- Genre: Drama; Soap opera;
- Created by: Lynn Marie Latham Bernard Lechowick
- Starring: Connie Sellecca; Matt Salinger;
- Composer: Mark Mothersbaugh
- Country of origin: United States
- Original language: English
- No. of seasons: 1
- No. of episodes: 10

Production
- Executive producers: Lynn Marie Latham Bernard Lechowick
- Production location: Valencia, California
- Running time: 45 minutes
- Production companies: ITC Entertainment Latham-Lechowick Productions

Original release
- Network: CBS
- Release: December 2, 1993 – February 10, 1994

= Second Chances (American TV series) =

American drama television series

Second Chances is an American drama television series created and written by producers Bernard Lechowick and Lynn Marie Latham. The two-hour pilot episode was directed by Sharron Miller. Its cast includes Connie Sellecca, Matt Salinger, Megan Follows, Jennifer Lopez, and Michelle Phillips. The series premiered December 2, 1993, on CBS, and aired its final episode on February 19, 1994. Hotel Malibu, which was touted as a spinoff of this series, debuted in August 1994.

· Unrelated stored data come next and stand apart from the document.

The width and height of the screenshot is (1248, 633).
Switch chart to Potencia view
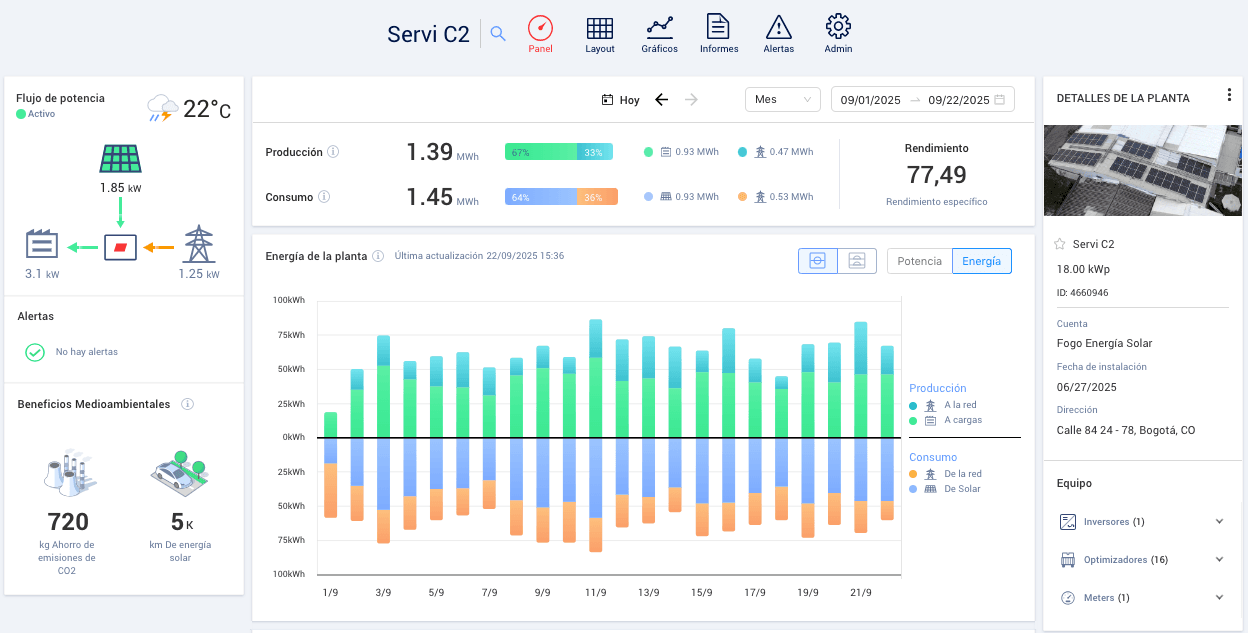(919, 261)
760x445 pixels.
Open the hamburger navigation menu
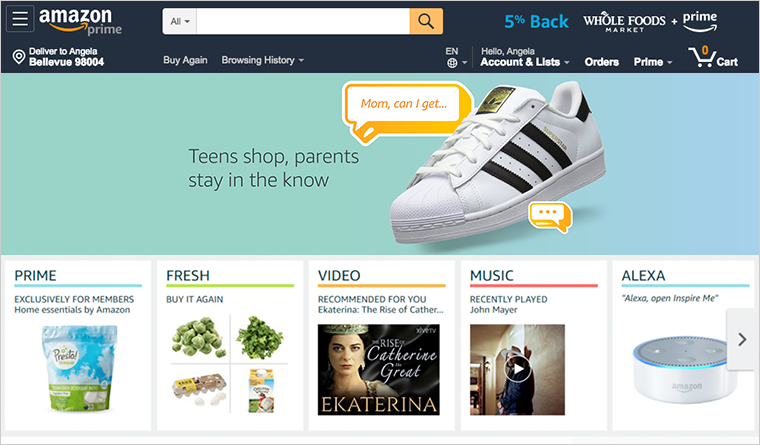tap(20, 19)

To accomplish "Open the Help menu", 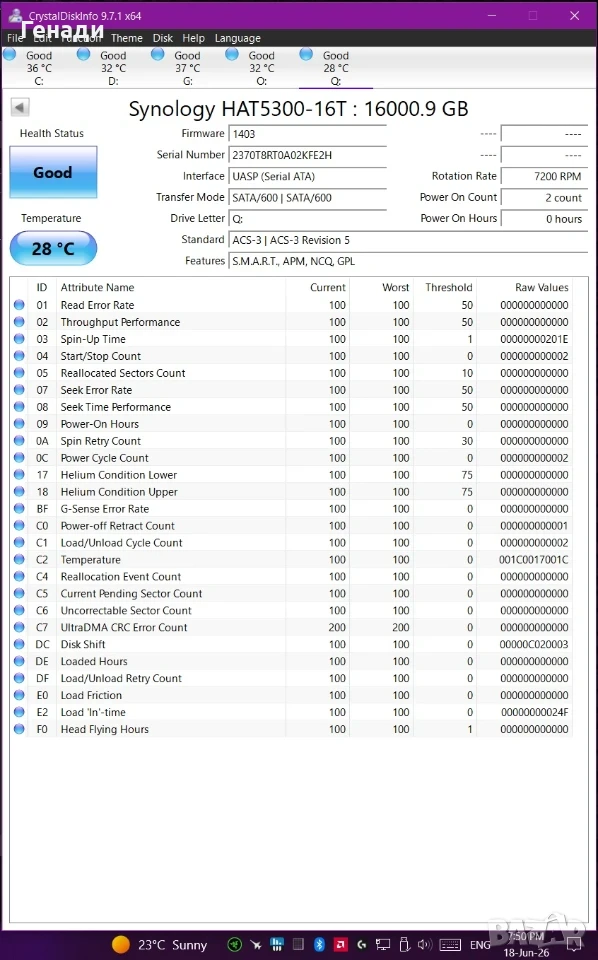I will point(193,38).
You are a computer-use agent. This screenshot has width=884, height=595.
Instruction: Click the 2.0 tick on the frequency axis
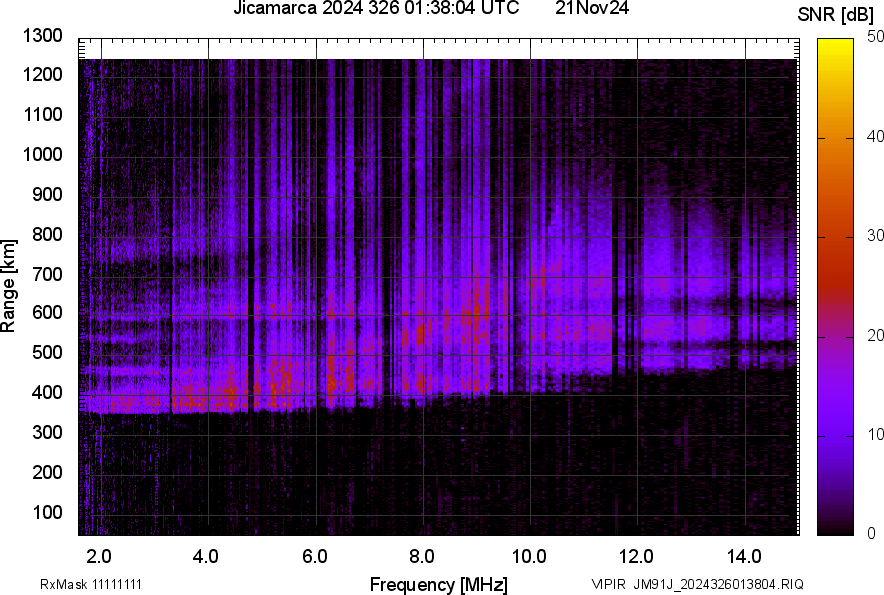[100, 556]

This series marked a reunion between actors Ronny Cox and Frances Lee McCain who had worked together two decades before on another CBS series called Apple's Way.

==Cast==

- Connie Sellecca as Dianne Benedict, attorney and aspiring judge
- Matt Salinger as Mike Chulack, Dianne's ex-boyfriend and ex-con
- Ronny Cox as George Cook, Kevin's father
- Megan Porter Follows as Kate Benedict, Dianne's younger sister
- Justin Lazard as Kevin Cook, law student
- Jennifer Lopez as Melinda Lopez, college student, engaged to Kevin
- Francis Lee McCain as Felicity Cook, Kevin's mother
- Michelle Phillips as Joanna Russel, secretary and mistress of Dianne's husband
- Pepe Serna as Salvador Lopez, Melinda's father
- Ray Wise as Judge Jim Stinson, corrupt judge
- Ramy Zada as Detective Jerry Kuntz, investigating the murder of Dianne's husband

==Episodes==

| No. | Title | Directed by | Original release date |
| 1–2 | "Save the Last Dance for Me" | Sharron Miller | December 2, 1993 |
Note: Aired as a two-hour premiere episode.
| 3 | "Coincidence or Conspiracy" | Joseph L. Scanlan | December 9, 1993 |
| 4 | "Living in Between" | Sharron Miller | December 16, 1993 |
| 5 | "I Can't Get No Satisfaxion" | Nicholas Sgarro | December 23, 1993 |
| 6 | "Swimming Through Mud" | Sharron Miller | January 6, 1994 |
| 7 | "If the Truth Be Told" | Gene Reynolds | January 13, 1994 |
| 8 | "Down Looks Like Up" | Jack Fisk | January 20, 1994 |
| 9 | "Miss Friendly Santa Rita" | Stefan Scaini | January 27, 1994 |
| 10 | "Justifiable Jealousy" | Gene Reynolds | February 10, 1994 |

==Production==
On January 17, 1994, the Northridge earthquake damaged the show's sets, and CBS decided to cancel the series instead of investing money to repair them – in addition to the cost of rebuilding, both Connie Sellecca and Megan Follows were pregnant and would have been far along by the time the sets were rebuilt. The series' last episode ran on February 10, 1994, as part of CBS's "Crimetime After Primetime" lineup. Part of the cast and characters were moved to the summertime replacement show Hotel Malibu in August 1994, which was touted as a spinoff of the series.

==Reception==
Ken Tucker of Entertainment Weekly rated the pilot episode a C− saying that it "relies on too many verbal cliches and pat coincidences to promise much in the way of engrossing escapism". Tony Scott of Variety stated that the series "needs more riveting material" as the pilot episode "suffers from blatant, uninvolving characters, low-caliber plotting and subcommercial appeal".